* [TEKS BACAAN]:
- - - - -

Juru Bicara Satuan Tugas Percepatan Penanganan Covid-19 Kabupaten Magelang, Nanda Cahyadi Pribadi, mengatakan, metode tes usap dianggap kurang efektif dipakai karena hasil tes baru bisa didapatkan setelah menunggu dalam jangka waktu lama.
”Upaya melacak dan mencegah terjadinya penularan justru kurang bisa berlangsung optimal karena dalam masa menunggu hasil tes usap tersebut, justru rentan terjadi penularan ke lebih banyak orang lagi,” ujarnya, Kamis (8/7/2021).
Hasil tes usap dari sejumlah laboratorium, seperti di Salatiga dan Solo, biasanya baru akan bisa diperoleh setelah jangka 7-10 hari setelah pengambilan sampel. Karena tidak sabar menunggu kejelasan status penyakitnya, warga, terutama mereka yang tidak bergejala, menjadi tidak sabar, beaktivitas dengan mengabaikan protokol kesehatan sehingga justru memicu terjadinya sumber-sumber penularan baru.
Warga mengikuti tes antigen di SD Negeri Larangan Selatan 3, Kecamatan Larangan, Kota Tangerang Banten, Kamis (8/7/2021). Tes antigen bagi warga di Kelurahan Gaga dan Kelurahan Larangan Selatan ini sebagai upaya pelacakan penularan Covid-19 karena wilayah tersebut merupakan zona merah.
Nanda mengatakan, hasil tes usap memang tidak bisa diperoleh dalam waktu singkat karena sejumlah laboratorium di Jawa Tengah memang harus menguji demikian banyak sampel dari berbagai daerah. Menyadari hal tersebut, maka upaya pelacakan diputuskan untuk memakai tes rapid antigen saja.
Dalam upaya pelacakan tersebut, sejak 3 Juli lalu, tes cepat antigen terus gencar dilakukan di Kabupaten Magelang, dengan target sasaran 2.793 orang per hari. Jika ditemukan kasus positif Covid-19, tes cepat antigen juga akan diperluas, dilakukan pada semua kontak eratnya.
Dengan munculnya banyak temuan kasus, kita semestinya lega karena banyak kasus bisa terungkap sehingga bisa langsung ditangani secara cepat. (Nanda Cahyadi Pribadi).
Semua warga yang diketahui positif tes antigen wajib menjalankan isolasi mandiri. Khusus untuk kontak erat yang diketahui positif antigen, tes cepat akan kembali diulang, dilakukan pada hari kelima isolasi mandiri.
Ketika diketahui tetap positif Covid-19, isolasi akan kembali dilanjutkan hingga hari ke-10, dan jika diketahui sudah negatif Covid-19, yang bersangkutan bisa langsung kembali beraktivitas biasa.

- - - - -

Item Tersimpan
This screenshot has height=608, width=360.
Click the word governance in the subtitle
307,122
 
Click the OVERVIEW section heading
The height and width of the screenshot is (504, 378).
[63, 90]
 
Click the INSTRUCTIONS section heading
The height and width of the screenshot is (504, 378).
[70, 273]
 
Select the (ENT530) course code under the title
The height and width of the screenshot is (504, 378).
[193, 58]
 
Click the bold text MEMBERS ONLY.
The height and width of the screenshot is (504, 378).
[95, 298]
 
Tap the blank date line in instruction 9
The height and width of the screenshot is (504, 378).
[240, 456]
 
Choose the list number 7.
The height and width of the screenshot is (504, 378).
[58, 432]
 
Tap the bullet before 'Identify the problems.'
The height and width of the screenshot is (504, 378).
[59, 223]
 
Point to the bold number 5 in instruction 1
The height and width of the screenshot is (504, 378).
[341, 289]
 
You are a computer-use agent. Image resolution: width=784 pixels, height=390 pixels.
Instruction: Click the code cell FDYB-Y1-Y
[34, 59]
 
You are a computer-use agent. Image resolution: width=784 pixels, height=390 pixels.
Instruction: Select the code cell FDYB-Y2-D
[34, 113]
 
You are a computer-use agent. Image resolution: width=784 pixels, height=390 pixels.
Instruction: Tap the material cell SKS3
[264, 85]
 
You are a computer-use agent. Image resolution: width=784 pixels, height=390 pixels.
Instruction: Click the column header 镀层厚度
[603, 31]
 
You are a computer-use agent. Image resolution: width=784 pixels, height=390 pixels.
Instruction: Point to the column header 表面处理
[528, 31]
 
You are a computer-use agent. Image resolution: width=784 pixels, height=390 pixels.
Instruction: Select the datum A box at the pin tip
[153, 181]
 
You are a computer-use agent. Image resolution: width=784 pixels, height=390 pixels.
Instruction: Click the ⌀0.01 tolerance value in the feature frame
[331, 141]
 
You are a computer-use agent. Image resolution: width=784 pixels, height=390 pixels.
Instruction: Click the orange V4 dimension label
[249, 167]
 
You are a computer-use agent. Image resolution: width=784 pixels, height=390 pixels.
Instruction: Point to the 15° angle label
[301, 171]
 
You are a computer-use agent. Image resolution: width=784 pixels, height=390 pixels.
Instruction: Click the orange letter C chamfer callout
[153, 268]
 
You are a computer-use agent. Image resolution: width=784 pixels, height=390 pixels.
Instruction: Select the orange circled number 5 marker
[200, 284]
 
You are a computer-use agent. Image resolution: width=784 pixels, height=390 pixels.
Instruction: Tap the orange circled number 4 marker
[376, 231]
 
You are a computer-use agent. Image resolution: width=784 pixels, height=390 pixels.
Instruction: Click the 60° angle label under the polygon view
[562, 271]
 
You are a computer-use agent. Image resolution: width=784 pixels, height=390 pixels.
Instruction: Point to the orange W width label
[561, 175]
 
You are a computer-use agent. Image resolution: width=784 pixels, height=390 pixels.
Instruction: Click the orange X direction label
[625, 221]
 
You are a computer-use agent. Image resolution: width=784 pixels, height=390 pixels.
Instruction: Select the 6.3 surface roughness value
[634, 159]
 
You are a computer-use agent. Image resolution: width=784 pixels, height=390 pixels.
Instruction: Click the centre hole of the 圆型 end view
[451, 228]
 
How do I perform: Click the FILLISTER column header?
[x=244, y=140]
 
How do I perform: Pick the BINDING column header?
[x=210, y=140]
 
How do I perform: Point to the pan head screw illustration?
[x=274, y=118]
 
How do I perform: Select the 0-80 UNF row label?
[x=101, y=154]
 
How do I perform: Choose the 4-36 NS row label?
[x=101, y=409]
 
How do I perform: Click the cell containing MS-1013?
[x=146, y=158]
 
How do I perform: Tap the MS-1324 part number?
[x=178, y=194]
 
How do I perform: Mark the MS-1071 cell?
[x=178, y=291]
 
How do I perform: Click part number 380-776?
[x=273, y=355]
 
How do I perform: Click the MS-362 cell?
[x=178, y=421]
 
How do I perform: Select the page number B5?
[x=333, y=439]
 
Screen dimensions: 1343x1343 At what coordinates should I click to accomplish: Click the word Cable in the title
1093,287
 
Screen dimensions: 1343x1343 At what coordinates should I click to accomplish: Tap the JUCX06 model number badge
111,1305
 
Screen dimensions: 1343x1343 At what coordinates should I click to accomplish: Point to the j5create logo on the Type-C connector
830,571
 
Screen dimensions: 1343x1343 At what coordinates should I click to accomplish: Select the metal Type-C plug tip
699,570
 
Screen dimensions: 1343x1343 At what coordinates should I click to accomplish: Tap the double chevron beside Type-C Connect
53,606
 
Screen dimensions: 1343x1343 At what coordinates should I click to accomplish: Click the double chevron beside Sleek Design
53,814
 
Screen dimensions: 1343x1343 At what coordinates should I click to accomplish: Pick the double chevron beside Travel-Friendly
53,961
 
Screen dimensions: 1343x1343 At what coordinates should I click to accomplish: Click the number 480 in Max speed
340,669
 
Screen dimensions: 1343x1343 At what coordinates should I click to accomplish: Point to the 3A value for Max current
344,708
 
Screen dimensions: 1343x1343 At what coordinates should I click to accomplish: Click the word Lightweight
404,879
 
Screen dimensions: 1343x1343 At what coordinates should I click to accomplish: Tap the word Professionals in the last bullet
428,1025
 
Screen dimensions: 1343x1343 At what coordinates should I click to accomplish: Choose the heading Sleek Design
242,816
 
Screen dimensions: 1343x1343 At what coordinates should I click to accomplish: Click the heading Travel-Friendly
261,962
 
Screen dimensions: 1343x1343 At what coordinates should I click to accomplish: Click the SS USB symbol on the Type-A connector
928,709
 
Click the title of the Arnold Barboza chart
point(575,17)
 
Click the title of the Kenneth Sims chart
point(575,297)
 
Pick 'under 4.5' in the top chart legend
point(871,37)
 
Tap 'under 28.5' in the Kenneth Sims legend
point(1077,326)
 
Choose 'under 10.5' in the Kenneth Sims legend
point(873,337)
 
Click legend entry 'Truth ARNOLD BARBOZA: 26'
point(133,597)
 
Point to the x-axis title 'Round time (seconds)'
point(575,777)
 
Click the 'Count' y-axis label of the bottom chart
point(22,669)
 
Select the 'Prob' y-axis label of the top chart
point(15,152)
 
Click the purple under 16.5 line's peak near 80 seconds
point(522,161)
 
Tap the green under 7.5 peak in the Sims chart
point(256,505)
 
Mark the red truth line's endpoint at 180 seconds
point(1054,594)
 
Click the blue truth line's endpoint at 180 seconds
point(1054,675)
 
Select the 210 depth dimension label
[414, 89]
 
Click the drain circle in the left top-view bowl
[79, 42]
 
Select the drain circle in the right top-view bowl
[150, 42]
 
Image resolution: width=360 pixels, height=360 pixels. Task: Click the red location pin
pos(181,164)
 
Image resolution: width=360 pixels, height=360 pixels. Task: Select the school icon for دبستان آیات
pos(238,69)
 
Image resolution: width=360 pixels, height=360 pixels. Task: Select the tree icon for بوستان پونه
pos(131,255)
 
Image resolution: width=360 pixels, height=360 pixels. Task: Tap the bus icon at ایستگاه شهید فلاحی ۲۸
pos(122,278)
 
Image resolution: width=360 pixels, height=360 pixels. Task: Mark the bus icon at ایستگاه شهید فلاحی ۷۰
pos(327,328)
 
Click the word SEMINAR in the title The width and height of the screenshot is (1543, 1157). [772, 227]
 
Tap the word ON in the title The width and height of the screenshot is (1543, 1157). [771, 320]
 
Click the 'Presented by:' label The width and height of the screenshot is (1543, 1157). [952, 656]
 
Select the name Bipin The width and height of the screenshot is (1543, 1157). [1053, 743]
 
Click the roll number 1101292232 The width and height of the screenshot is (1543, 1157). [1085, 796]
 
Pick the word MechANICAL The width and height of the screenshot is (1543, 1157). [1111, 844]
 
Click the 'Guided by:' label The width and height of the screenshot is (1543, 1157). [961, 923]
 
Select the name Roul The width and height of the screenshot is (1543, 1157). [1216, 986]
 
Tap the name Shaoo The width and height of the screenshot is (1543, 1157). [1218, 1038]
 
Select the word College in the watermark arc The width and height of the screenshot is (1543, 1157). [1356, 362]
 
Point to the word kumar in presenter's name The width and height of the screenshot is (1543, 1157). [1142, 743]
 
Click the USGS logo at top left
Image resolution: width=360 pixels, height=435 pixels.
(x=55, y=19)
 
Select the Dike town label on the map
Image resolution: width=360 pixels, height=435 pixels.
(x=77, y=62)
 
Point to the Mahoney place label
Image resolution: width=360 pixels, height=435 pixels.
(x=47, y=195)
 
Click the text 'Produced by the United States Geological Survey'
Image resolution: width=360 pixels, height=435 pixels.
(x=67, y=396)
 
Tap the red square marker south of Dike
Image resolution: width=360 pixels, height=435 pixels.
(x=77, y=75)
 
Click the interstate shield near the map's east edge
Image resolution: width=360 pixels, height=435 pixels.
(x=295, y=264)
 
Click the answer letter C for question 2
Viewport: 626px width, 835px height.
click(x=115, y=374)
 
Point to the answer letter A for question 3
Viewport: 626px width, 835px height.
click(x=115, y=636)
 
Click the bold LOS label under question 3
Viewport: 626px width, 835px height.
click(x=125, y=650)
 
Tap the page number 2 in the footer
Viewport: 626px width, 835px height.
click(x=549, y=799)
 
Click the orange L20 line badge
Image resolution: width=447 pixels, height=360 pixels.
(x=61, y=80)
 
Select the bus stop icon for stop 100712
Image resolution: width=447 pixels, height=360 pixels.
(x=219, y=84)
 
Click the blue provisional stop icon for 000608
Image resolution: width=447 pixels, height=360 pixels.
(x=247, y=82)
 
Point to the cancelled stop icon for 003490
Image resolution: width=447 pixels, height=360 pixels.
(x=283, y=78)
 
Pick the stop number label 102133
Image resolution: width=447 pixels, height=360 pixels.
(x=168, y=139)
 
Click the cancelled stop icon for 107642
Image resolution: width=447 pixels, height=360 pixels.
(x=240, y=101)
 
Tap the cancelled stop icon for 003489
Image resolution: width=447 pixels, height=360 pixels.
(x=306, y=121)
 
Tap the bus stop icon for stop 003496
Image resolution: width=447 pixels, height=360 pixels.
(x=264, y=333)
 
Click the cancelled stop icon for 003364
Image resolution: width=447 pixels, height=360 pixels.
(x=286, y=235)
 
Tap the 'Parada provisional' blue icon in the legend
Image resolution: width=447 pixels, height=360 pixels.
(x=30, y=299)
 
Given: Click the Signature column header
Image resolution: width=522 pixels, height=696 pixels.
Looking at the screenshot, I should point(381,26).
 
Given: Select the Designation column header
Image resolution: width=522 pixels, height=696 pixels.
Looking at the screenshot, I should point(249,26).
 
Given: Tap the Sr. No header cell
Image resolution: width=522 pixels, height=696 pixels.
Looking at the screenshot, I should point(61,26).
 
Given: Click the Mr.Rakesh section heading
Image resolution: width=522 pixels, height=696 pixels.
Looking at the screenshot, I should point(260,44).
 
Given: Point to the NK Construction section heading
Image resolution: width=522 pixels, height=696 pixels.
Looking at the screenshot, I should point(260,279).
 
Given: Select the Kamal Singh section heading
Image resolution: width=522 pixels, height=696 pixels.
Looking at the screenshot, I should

- - - - -

* [PETUNJUK LATIHAN]:
A – Jawablah pertanyaan berikut berdasarkan teks bacaan.
(i) Berapa lama hasil tes usap dari laboratorium seperti di Salatiga dan Solo biasanya baru bisa diperoleh?
(ii) Sejak kapan tes cepat antigen gencar dilakukan di Kabupaten Magelang, dan berapa target sasarannya per hari?
(iii) Pada hari keberapa isolasi mandiri tes cepat diulang bagi kontak erat yang positif antigen?
B – Ringkas paragraf dalam teks bacaan yang diawali "Dalam upaya pelacakan tersebut" menjadi satu kalimat dengan fakta utamanya tetap utuh.
C – Kutip dengan persis bagian teks bacaan yang dimulai dari kata-kata "Dengan munculnya banyak" dan berhenti setelah kata-kata "(Nanda Cahyadi Pribadi).".

* [KUNCI JAWABAN]:
A –
(i) Setelah jangka 7-10 hari setelah pengambilan sampel.
(ii) Sejak 3 Juli, dengan target sasaran 2.793 orang per hari.
(iii) Pada hari kelima isolasi mandiri.

B – Sejak 3 Juli, tes cepat antigen untuk pelacakan gencar dilakukan di Kabupaten Magelang dengan target 2.793 orang per hari, dan bila ditemukan kasus positif Covid-19, tes diperluas ke semua kontak eratnya.

C –
Dengan munculnya banyak temuan kasus, kita semestinya lega karena banyak kasus bisa terungkap sehingga bisa langsung ditangani secara cepat. (Nanda Cahyadi Pribadi).